1. Increase Drying and Recoating Times
As a general rule of thumb, if the weather is below 5°c your paint will be affected. It will take longer for your paint to dry, which means you’ll have to wait longer before you recoat. For instance, at 20°c our Acrylic Eggshell paint is touch dry in 30 minutes and recoatable in 16 hours. But at 10°c we recommend waiting at least 18 hours before recoating. This can be frustrating, but patience is a lot cheaper than doing something twice. Below 5°c you’ll also have to keep a close eye on your paint. If it begins to freeze you may experience cracking, sagging, wrinkling and blooming.
2. Paint in the Middle of the Day
During winter our days are both colder and shorter. Although this can’t be prevented, painting between 10am and 2pm will help to ensure your project is smooth sailing. This is because the sun is at its highest, which means these are the warmest parts of the day.
3. Heat up Paint Before Using
Try not to let your paint freeze. Sheds, garages, vans and outhouses are the go-to places to store paint. However, they’re often unheated, which means paint stored in these areas is susceptible to the cold weather. Store your paint in temperatures between 5° and 30°. If you take the lid off your paint and find that it has frozen, do not panic. Frozen paint doesn’t necessarily need to be thrown away; most can handle a few freeze/thaw cycles. Take the paint inside to a warm room and allow it to slowly warm up to room temperature. Allow it to completely defrost before using.
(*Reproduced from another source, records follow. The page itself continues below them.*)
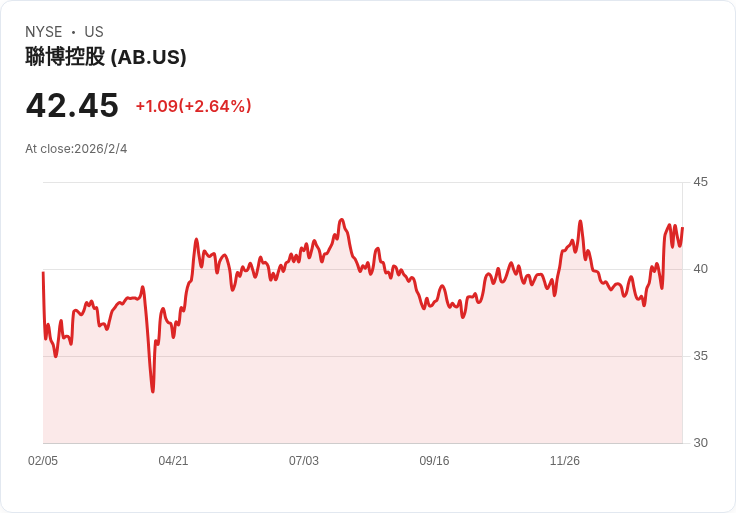The image size is (736, 513).
Task: Click the current price 42.45
Action: [72, 106]
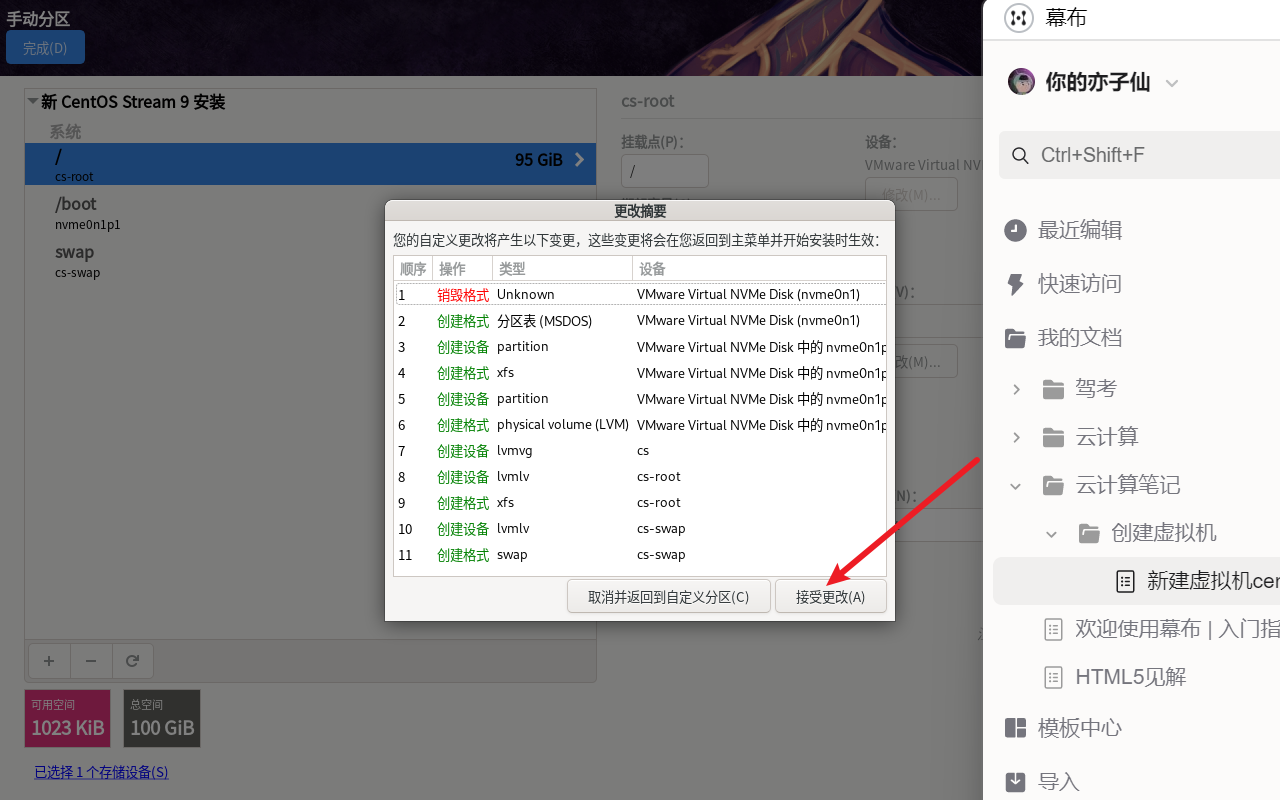
Task: Open search with the magnifier icon
Action: [x=1020, y=155]
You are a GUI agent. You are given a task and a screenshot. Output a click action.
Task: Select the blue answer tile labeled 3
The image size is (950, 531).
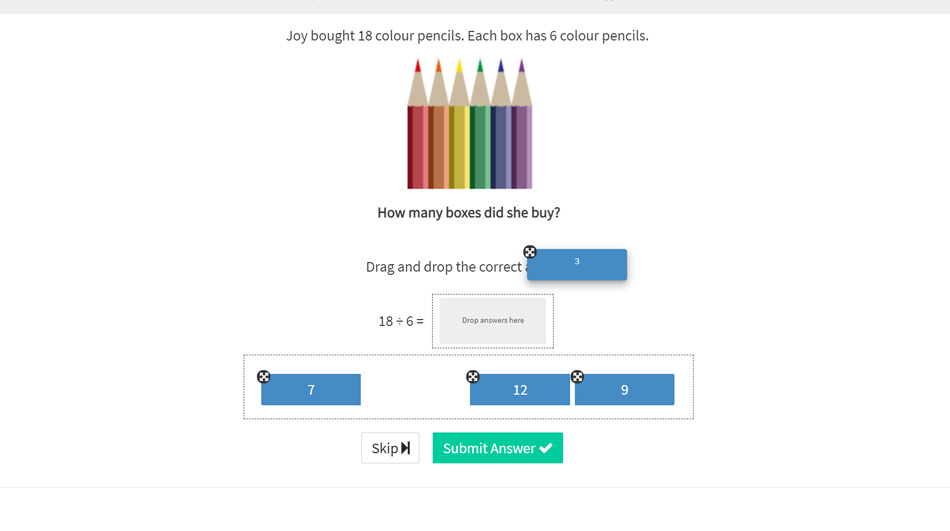pos(577,265)
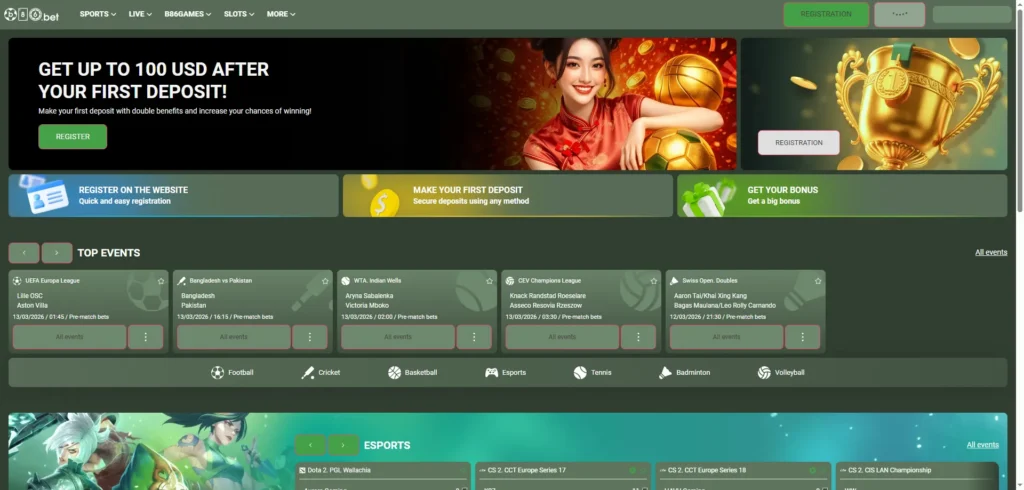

4. Stir Thoroughly Before Using
On the back of tip number three, it’s important to stir your paint thoroughly before starting. Although most water-based paints can handle being frozen, if it happens too often your paint may reach the point of no return. Stir your paint thoroughly, paying particular attention to its colour, thickness and texture. Once fully thawed, if the paint seems clumpy, blotchy or stringy do not use it!
5. Check Your Surface
Before starting to paint on an exterior surface, you need to make sure you’re not painting over ice. Some ice can be difficult to detect, but if you paint over it you’ll have trouble getting paint to adhere. We recommend using a dry towel to rub over any exterior surfaces before you begin painting.
6. Heat up the Surface Temperature Before Starting
As well as the air temperature, you need to pay attention to the temperature of the surface you’re working with. If the air is 15°c but the surface is 5°c, it’s equivalent to painting in 5°c weather. In other words, it’s not warm enough. A lot of painters use infrared thermometers to check surface temperatures, you can pick them up on Amazon for around £30-50. Plus, it’s important to remember that surface temperature can differ at different parts of the wall based on things like sunlight, shade, the position of radiators.
7. Use Brushes Designed for Thicker Paint
At lower temperatures, paints are typically thicker than usual. For the most consistent application, you should therefore use brushes designed for thicker paints. This includes nylon and polyester bristled brushes.
In an ideal world, nobody would have to paint when the weather is cold. However, we understand that this isn’t realistic. We hope you’ve found these tips and tricks useful. Do you have any other tips for painting during the colder months?